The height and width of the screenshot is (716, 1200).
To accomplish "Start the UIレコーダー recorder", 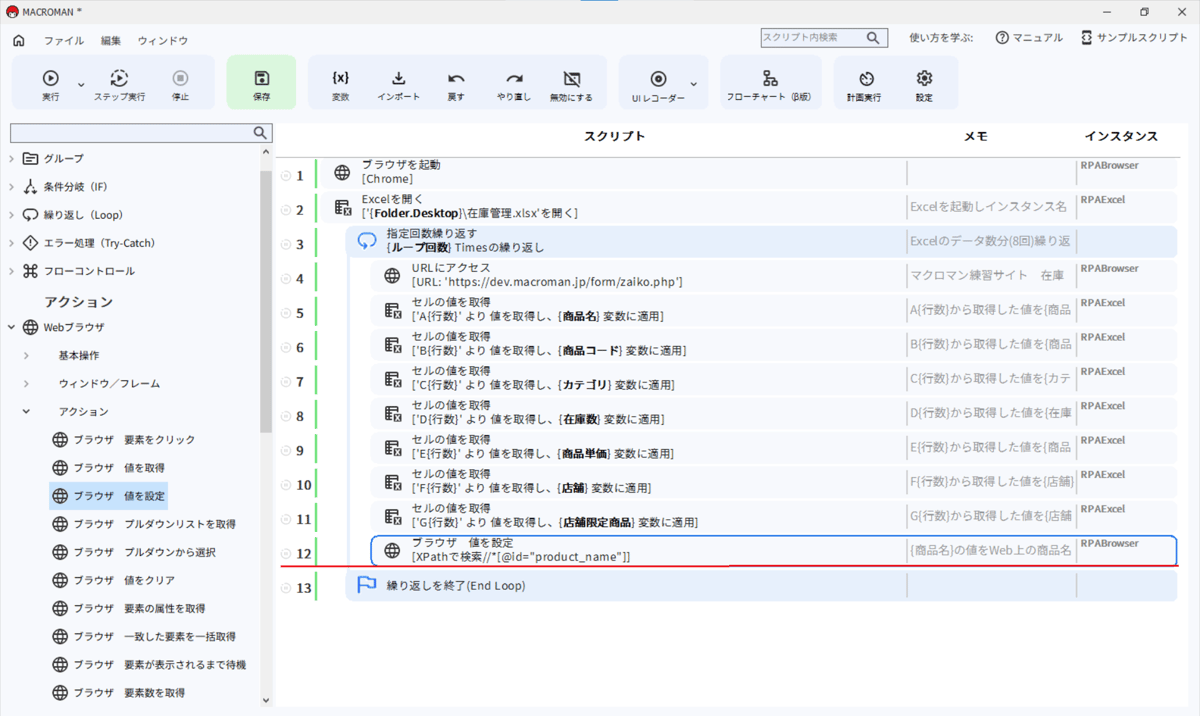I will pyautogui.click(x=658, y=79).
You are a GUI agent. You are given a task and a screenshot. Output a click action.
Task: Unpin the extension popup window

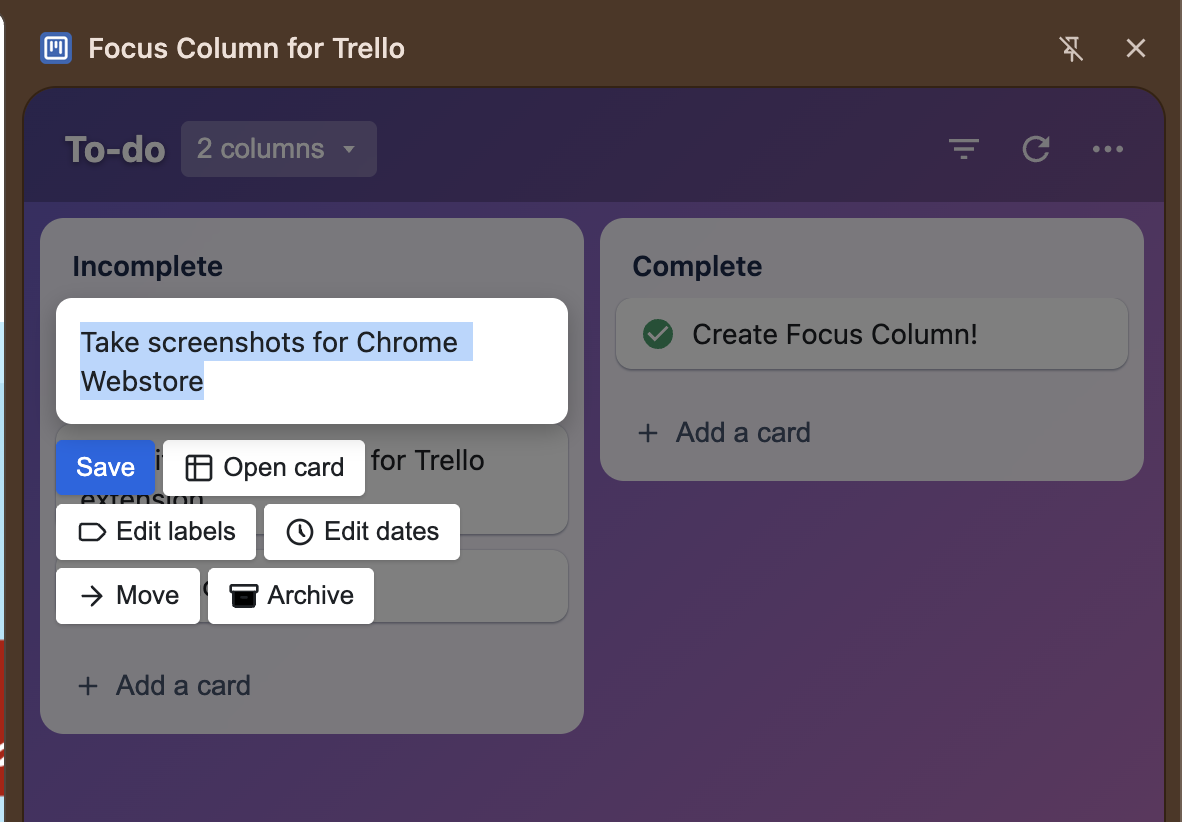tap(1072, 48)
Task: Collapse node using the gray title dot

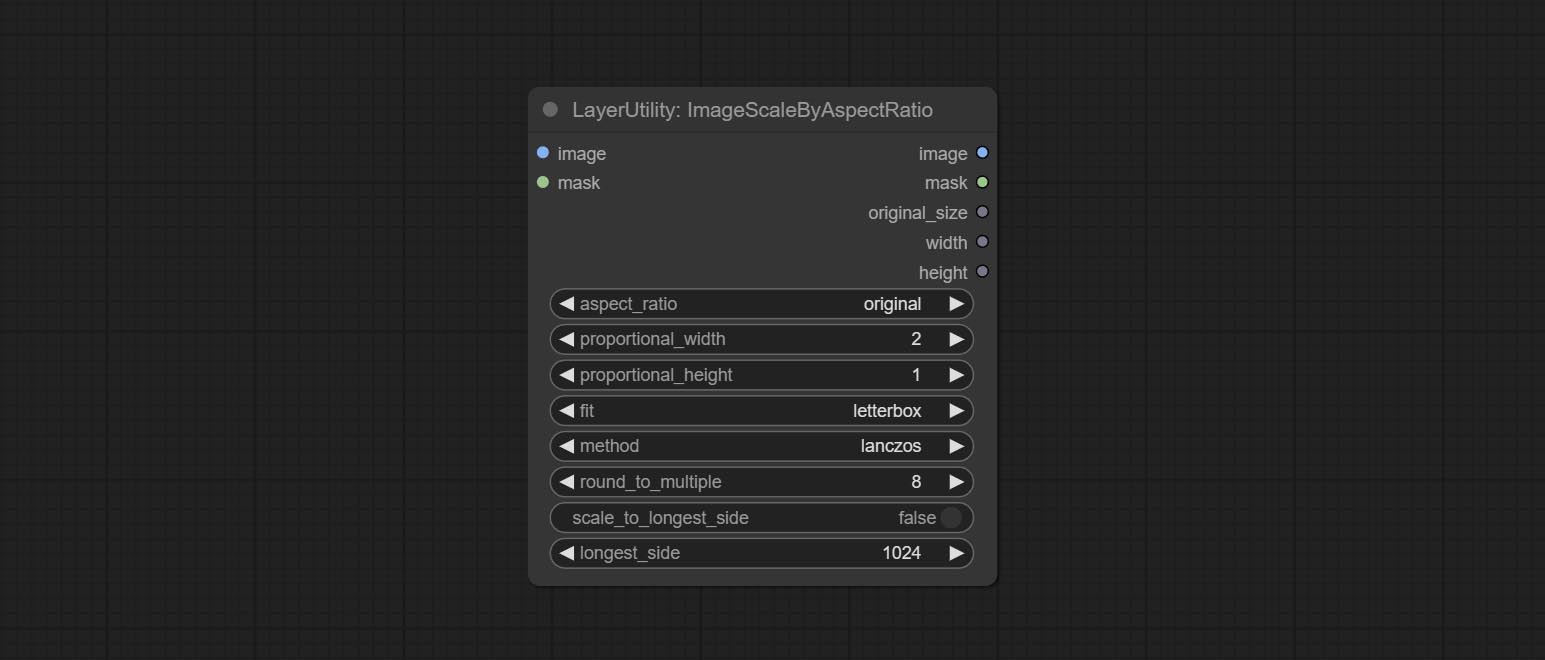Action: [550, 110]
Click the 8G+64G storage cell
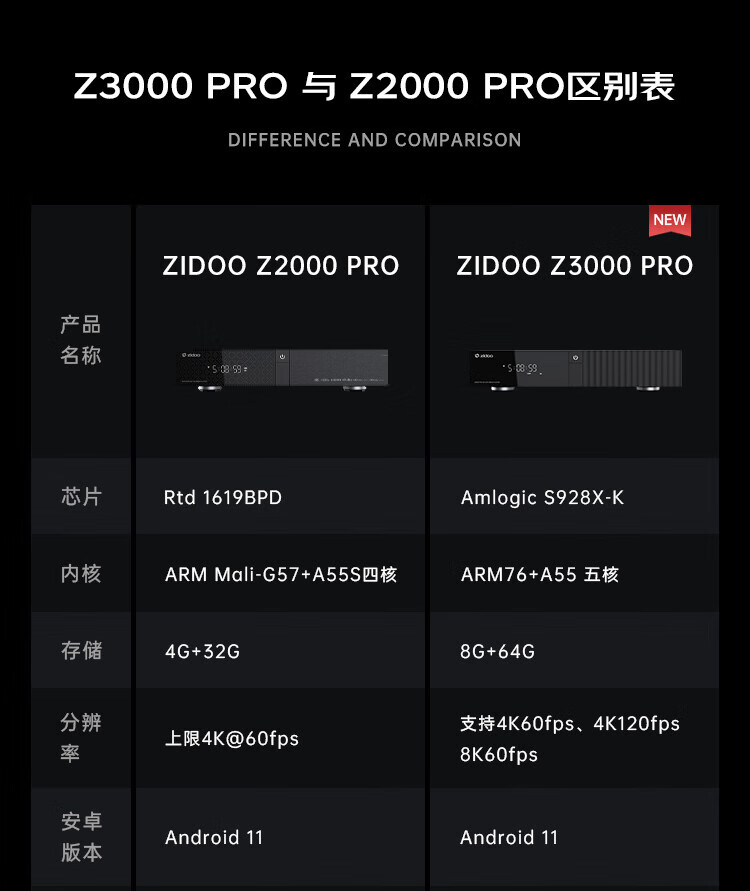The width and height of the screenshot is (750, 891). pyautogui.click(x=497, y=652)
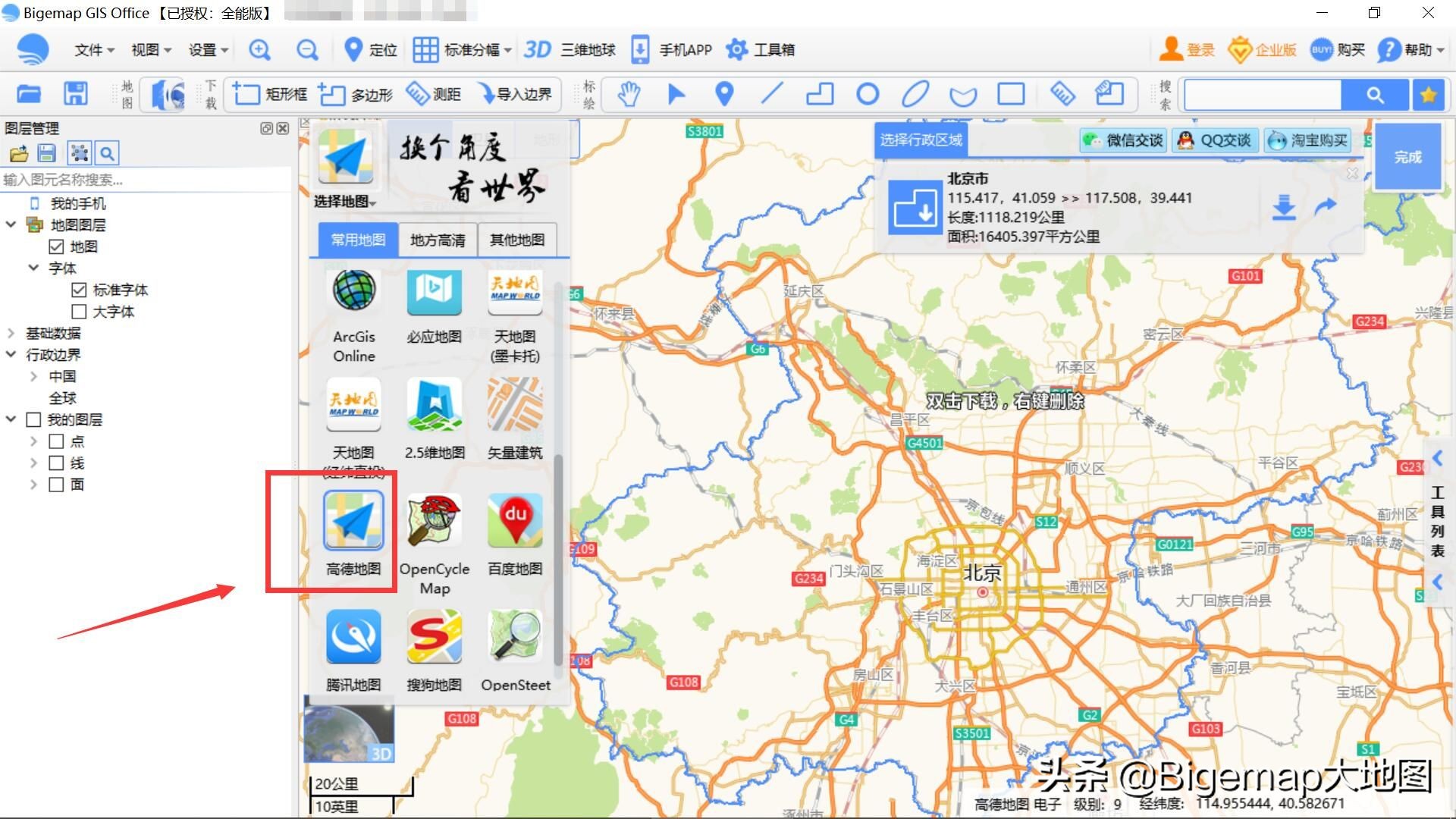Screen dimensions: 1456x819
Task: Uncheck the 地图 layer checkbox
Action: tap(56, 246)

# TASK
Please retype the records from the line containing "Task: Collapse node using the gray title dot" through the last line, including both, without the pictures.

# CORRECT ANSWER
Task: Collapse node using the gray title dot

Action: [550, 110]
Click the 8G+64G storage cell
The width and height of the screenshot is (750, 891). pyautogui.click(x=497, y=652)
Screen dimensions: 1456x819
Task: Uncheck the 地图 layer checkbox
Action: tap(56, 246)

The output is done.